**Supplied entries**
----

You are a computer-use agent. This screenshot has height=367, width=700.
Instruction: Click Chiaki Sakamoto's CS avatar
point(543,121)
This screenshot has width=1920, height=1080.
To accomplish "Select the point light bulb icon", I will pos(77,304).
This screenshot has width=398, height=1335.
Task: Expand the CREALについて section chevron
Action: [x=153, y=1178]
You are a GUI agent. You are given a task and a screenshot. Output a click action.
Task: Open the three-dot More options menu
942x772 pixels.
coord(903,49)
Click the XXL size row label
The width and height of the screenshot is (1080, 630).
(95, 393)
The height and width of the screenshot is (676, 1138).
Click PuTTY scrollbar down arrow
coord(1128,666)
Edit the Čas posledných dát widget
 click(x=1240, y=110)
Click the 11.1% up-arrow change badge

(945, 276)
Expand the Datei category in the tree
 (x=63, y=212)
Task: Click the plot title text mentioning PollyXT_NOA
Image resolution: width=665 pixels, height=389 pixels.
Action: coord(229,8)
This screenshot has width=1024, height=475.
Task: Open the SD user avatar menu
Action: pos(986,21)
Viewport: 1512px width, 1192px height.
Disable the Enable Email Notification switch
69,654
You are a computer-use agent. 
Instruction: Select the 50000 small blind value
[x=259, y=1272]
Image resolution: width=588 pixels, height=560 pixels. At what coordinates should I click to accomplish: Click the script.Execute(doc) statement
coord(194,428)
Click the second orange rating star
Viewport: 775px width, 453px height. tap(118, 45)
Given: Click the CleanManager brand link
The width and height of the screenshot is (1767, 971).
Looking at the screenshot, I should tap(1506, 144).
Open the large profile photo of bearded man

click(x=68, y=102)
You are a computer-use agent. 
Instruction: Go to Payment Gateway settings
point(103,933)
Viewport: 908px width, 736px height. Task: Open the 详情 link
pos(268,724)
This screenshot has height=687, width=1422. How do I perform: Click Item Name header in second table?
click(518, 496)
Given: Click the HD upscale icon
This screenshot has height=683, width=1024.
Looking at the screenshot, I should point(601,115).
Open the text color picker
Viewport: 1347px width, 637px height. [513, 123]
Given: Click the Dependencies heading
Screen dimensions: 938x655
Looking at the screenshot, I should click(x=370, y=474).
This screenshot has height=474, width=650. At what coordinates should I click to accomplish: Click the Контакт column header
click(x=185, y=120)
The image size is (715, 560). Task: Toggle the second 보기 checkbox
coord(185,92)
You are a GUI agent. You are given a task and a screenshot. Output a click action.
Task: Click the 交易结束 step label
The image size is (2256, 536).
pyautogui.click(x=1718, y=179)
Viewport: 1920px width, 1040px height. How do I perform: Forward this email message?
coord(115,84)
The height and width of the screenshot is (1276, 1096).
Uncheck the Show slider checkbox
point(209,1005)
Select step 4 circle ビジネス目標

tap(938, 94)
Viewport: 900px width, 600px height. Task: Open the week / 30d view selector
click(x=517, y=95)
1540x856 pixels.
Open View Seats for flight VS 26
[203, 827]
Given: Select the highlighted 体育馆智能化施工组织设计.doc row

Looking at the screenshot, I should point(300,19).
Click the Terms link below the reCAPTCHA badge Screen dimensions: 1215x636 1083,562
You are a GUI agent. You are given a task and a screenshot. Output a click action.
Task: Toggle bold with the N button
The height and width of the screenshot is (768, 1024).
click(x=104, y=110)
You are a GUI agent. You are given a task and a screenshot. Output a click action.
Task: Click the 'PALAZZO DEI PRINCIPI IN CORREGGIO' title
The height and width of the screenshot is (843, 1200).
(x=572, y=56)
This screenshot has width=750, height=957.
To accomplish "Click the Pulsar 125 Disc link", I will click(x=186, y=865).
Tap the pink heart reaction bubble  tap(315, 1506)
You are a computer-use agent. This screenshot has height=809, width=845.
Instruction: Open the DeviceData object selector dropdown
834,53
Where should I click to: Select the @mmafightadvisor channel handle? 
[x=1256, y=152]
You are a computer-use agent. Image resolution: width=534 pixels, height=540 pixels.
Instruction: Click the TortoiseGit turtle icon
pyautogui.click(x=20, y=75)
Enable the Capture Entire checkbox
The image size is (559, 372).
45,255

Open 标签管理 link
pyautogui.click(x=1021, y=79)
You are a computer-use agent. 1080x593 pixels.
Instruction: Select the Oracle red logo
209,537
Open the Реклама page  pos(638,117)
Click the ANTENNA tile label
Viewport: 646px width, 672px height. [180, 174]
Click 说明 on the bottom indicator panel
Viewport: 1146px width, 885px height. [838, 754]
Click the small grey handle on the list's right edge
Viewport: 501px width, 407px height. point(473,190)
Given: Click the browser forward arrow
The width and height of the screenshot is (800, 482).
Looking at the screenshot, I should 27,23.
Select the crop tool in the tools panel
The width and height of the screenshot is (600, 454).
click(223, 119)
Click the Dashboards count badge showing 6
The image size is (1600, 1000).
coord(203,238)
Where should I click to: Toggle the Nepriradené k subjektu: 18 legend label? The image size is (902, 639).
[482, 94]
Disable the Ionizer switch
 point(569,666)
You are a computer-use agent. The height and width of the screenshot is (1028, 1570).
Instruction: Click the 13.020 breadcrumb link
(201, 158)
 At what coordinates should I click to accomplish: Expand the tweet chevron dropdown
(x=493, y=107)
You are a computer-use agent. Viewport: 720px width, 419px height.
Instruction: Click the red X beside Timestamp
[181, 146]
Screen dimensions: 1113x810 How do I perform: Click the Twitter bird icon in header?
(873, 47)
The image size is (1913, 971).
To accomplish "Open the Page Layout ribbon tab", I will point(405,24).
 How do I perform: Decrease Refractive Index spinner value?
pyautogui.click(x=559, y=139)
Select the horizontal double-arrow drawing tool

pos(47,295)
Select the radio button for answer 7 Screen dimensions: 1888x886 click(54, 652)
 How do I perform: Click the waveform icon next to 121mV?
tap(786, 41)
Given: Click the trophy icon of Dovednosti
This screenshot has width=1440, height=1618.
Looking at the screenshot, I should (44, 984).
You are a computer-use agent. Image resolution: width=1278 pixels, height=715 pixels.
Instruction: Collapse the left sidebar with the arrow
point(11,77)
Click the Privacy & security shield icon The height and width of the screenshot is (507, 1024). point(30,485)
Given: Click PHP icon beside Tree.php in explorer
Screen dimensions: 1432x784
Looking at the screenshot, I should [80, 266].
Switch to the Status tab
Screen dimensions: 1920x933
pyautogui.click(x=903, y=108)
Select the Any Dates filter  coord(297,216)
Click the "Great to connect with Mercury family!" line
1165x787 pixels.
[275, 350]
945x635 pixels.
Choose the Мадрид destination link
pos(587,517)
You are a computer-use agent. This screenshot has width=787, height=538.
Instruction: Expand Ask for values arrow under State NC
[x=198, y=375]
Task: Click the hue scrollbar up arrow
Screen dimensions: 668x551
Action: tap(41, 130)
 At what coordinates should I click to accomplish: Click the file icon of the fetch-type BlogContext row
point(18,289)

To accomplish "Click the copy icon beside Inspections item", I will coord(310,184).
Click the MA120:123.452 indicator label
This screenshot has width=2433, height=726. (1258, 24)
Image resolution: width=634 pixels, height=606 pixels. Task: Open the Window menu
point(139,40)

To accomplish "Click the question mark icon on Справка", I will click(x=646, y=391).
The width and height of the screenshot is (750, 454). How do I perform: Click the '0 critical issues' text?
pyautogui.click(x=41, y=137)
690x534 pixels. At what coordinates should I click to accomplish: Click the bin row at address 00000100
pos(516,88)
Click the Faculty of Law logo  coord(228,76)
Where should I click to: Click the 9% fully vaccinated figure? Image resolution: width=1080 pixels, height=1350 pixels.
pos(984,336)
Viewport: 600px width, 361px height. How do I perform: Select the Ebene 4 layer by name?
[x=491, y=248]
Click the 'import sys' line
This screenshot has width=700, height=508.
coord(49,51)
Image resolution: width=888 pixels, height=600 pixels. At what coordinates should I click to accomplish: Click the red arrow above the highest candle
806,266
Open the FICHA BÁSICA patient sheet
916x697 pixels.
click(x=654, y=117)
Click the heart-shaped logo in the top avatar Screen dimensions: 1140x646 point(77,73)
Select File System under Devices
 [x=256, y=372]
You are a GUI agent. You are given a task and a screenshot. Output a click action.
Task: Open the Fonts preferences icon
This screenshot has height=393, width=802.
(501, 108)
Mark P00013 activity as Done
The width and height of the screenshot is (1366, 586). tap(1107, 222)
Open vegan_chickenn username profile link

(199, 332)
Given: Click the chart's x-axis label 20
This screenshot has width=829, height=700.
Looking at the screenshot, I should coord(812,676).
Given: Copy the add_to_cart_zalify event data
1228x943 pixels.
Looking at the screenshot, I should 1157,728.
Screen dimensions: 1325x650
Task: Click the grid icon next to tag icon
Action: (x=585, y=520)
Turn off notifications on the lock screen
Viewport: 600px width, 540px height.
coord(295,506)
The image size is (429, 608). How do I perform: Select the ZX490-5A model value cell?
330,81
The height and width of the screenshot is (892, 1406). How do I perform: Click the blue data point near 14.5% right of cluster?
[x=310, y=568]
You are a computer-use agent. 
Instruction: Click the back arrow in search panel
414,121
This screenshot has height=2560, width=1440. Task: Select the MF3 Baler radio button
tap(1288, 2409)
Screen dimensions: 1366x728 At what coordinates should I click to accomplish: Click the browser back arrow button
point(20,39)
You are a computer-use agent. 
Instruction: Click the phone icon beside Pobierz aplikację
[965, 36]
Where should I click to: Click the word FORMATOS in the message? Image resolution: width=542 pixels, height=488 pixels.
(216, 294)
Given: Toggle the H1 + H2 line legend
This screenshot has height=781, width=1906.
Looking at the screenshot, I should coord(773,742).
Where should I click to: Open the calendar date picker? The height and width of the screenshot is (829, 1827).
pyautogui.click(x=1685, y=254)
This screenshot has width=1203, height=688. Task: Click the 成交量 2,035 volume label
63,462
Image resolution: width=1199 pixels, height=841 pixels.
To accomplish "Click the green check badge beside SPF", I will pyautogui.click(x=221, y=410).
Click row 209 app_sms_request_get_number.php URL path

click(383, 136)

----

**Try it**
The entries above hold a line with "Open View Seats for flight VS 26" and a later line with "Given: Click the browser forward arrow". Write out exactly those lines and all lines between, nothing more.

**Reply to the exercise**
Open View Seats for flight VS 26
[203, 827]
Given: Select the highlighted 体育馆智能化施工组织设计.doc row

Looking at the screenshot, I should point(300,19).
Click the Terms link below the reCAPTCHA badge Screen dimensions: 1215x636 1083,562
You are a GUI agent. You are given a task and a screenshot. Output a click action.
Task: Toggle bold with the N button
The height and width of the screenshot is (768, 1024).
click(x=104, y=110)
You are a GUI agent. You are given a task and a screenshot. Output a click action.
Task: Click the 'PALAZZO DEI PRINCIPI IN CORREGGIO' title
The height and width of the screenshot is (843, 1200).
(x=572, y=56)
This screenshot has width=750, height=957.
To accomplish "Click the Pulsar 125 Disc link", I will click(x=186, y=865).
Tap the pink heart reaction bubble  tap(315, 1506)
You are a computer-use agent. This screenshot has height=809, width=845.
Instruction: Open the DeviceData object selector dropdown
834,53
Where should I click to: Select the @mmafightadvisor channel handle? 
[x=1256, y=152]
You are a computer-use agent. Image resolution: width=534 pixels, height=540 pixels.
Instruction: Click the TortoiseGit turtle icon
pyautogui.click(x=20, y=75)
Enable the Capture Entire checkbox
The image size is (559, 372).
45,255

Open 标签管理 link
pyautogui.click(x=1021, y=79)
You are a computer-use agent. 1080x593 pixels.
Instruction: Select the Oracle red logo
209,537
Open the Реклама page  pos(638,117)
Click the ANTENNA tile label
Viewport: 646px width, 672px height. [180, 174]
Click 说明 on the bottom indicator panel
Viewport: 1146px width, 885px height. [838, 754]
Click the small grey handle on the list's right edge
Viewport: 501px width, 407px height. point(473,190)
Given: Click the browser forward arrow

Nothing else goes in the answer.